---------- Material for this exercise ----------

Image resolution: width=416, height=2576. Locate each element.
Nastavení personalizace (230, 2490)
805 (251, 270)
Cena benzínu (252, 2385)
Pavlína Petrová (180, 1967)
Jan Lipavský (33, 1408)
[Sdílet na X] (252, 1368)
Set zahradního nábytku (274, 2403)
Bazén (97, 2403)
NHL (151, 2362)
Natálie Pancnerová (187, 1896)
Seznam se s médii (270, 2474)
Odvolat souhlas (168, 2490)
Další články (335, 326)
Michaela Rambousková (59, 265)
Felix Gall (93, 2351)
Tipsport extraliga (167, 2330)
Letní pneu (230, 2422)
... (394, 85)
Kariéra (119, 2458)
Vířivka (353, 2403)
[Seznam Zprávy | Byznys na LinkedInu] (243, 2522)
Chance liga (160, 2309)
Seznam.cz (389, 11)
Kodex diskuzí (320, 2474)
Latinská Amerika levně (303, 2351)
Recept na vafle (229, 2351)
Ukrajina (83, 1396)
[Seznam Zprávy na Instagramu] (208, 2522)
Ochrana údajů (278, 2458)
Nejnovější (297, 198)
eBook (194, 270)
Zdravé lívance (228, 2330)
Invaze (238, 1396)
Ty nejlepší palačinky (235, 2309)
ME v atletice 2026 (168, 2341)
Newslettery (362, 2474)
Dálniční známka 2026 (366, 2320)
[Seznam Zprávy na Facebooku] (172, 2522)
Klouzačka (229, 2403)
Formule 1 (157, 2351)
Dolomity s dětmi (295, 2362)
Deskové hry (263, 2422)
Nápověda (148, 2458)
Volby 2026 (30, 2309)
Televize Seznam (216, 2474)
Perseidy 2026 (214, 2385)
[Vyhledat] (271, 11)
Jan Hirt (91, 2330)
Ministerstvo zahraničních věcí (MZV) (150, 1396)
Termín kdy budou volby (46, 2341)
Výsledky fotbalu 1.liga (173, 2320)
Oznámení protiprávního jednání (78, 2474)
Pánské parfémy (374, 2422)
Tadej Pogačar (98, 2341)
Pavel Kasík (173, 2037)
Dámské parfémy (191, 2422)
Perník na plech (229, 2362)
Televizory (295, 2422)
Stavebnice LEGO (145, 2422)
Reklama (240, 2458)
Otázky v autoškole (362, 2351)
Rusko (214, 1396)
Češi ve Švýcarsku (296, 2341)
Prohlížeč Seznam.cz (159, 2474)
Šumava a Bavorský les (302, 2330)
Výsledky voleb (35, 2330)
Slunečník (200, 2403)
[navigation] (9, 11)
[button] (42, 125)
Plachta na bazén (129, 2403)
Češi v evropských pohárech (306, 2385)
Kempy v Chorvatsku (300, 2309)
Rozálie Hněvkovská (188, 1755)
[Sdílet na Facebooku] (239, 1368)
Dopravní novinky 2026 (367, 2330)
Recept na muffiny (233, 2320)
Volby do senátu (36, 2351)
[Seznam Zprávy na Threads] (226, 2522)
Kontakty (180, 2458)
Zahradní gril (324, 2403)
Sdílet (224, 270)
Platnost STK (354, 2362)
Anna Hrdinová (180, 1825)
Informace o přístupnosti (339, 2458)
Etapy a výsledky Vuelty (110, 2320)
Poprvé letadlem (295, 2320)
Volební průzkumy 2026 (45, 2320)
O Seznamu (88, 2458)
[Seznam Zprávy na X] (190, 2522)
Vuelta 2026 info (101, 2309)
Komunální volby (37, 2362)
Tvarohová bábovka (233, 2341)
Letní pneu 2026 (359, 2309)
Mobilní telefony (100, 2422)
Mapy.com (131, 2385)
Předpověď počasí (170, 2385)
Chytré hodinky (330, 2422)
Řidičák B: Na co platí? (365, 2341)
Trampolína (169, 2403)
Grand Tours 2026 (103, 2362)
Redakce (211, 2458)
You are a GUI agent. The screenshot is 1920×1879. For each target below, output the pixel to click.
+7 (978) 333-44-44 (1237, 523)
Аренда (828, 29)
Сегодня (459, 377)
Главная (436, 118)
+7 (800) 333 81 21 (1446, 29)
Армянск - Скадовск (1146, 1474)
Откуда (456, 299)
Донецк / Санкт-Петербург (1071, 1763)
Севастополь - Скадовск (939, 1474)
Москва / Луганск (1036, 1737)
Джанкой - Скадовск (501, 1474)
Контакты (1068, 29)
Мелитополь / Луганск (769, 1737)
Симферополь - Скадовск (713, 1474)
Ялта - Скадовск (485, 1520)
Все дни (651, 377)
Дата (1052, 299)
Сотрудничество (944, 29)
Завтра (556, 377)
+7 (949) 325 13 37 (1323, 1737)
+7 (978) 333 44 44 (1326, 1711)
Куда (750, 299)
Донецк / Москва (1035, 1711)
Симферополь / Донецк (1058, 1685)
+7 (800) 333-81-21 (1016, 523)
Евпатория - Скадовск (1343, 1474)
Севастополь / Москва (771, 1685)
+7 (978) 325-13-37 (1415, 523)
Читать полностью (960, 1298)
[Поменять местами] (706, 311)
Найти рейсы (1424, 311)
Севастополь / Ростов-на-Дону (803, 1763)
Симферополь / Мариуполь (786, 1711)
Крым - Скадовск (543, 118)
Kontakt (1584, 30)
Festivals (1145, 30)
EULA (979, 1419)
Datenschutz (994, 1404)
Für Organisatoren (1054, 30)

----------

Description of the task: The string "Москва" appears on some lines of the data above; report how many such lines there are, as a bare number.

Result of the task: 3